- **Activity**
Repeat the records word for word, starting at the line that contains "This screenshot has" and ending at the end of the records. Leave the pictures out of your answer.

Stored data
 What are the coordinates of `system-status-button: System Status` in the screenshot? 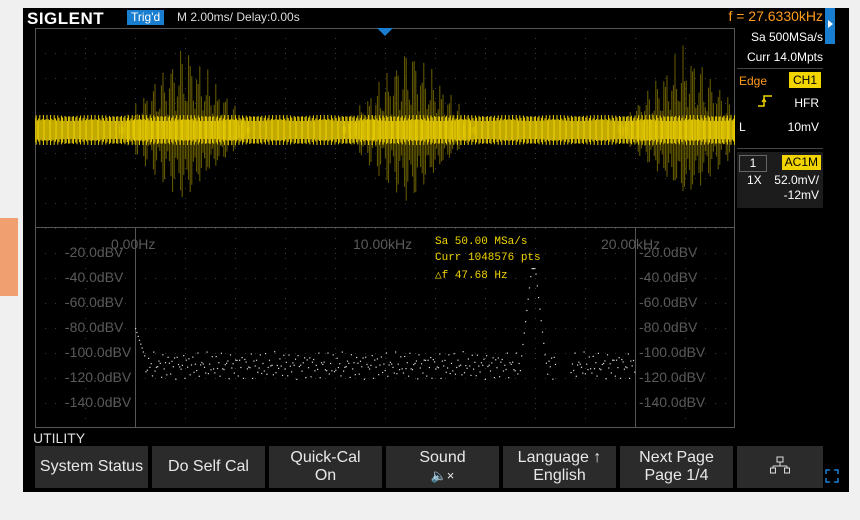 It's located at (92, 467).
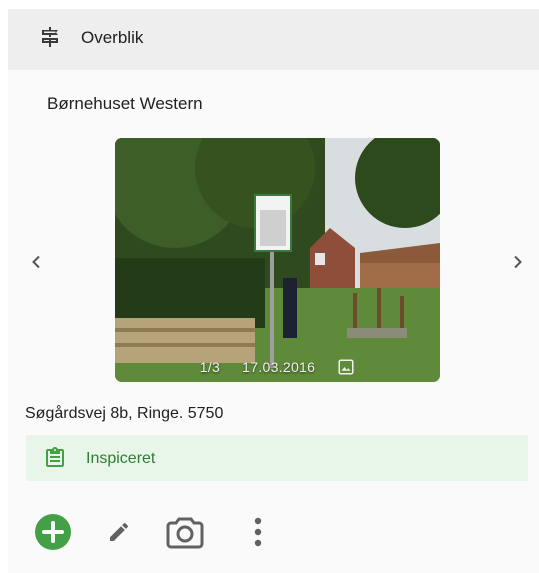 Image resolution: width=539 pixels, height=573 pixels. I want to click on panel-header: Overblik, so click(274, 40).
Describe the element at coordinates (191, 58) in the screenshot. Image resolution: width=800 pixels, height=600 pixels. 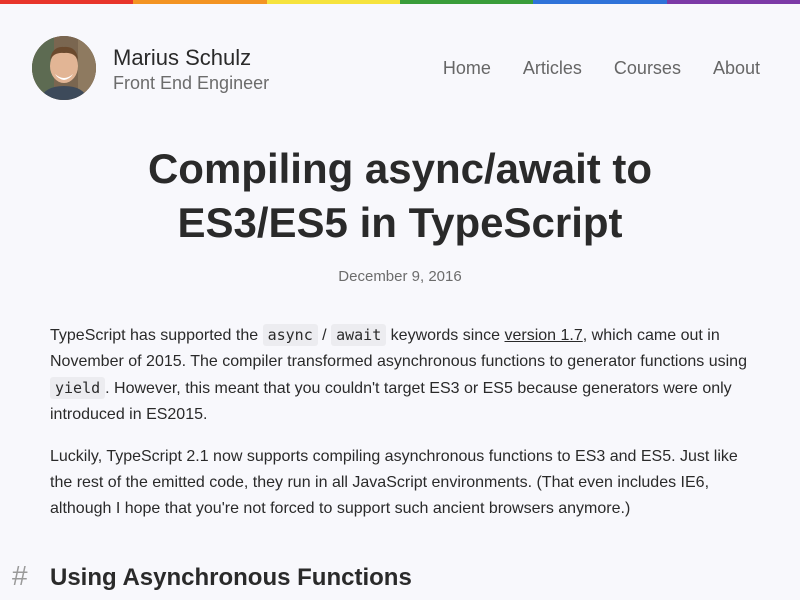
I see `author-name: Marius Schulz` at that location.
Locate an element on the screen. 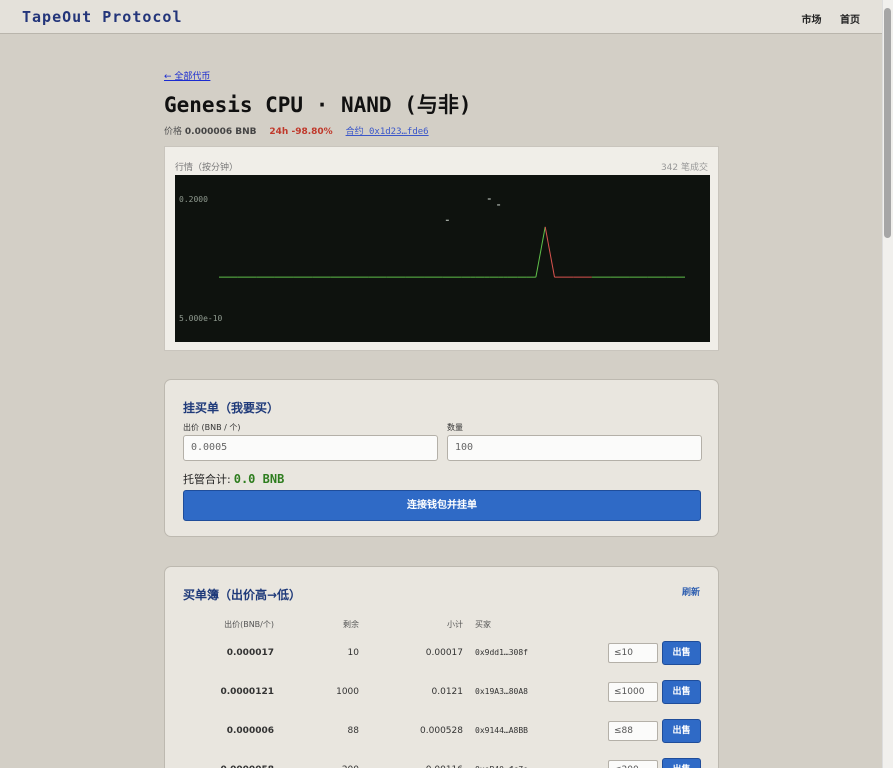 The height and width of the screenshot is (768, 893). row-buyer: 0x9144…A8BB is located at coordinates (502, 730).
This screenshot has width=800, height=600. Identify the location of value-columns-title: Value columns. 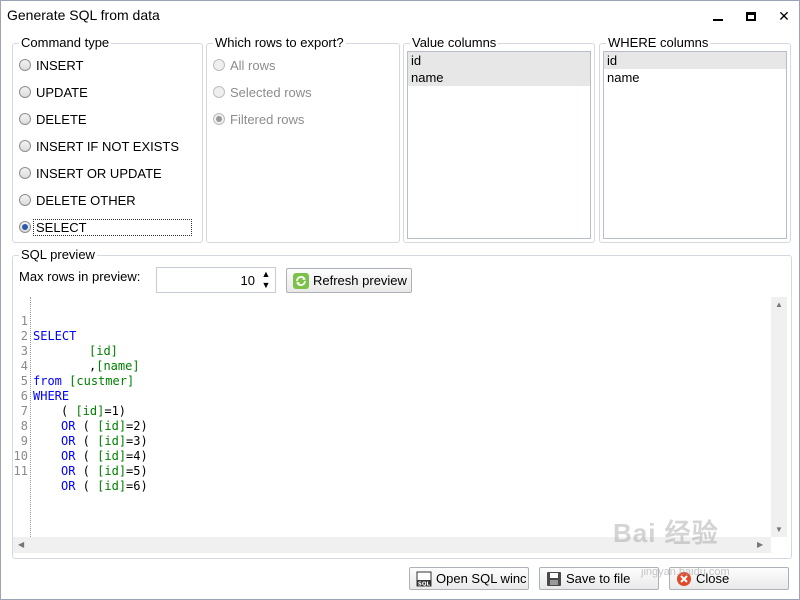
(454, 43).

- **Worked solution**
This screenshot has width=800, height=600. Identify the location of value-columns-title: Value columns. 
(454, 43).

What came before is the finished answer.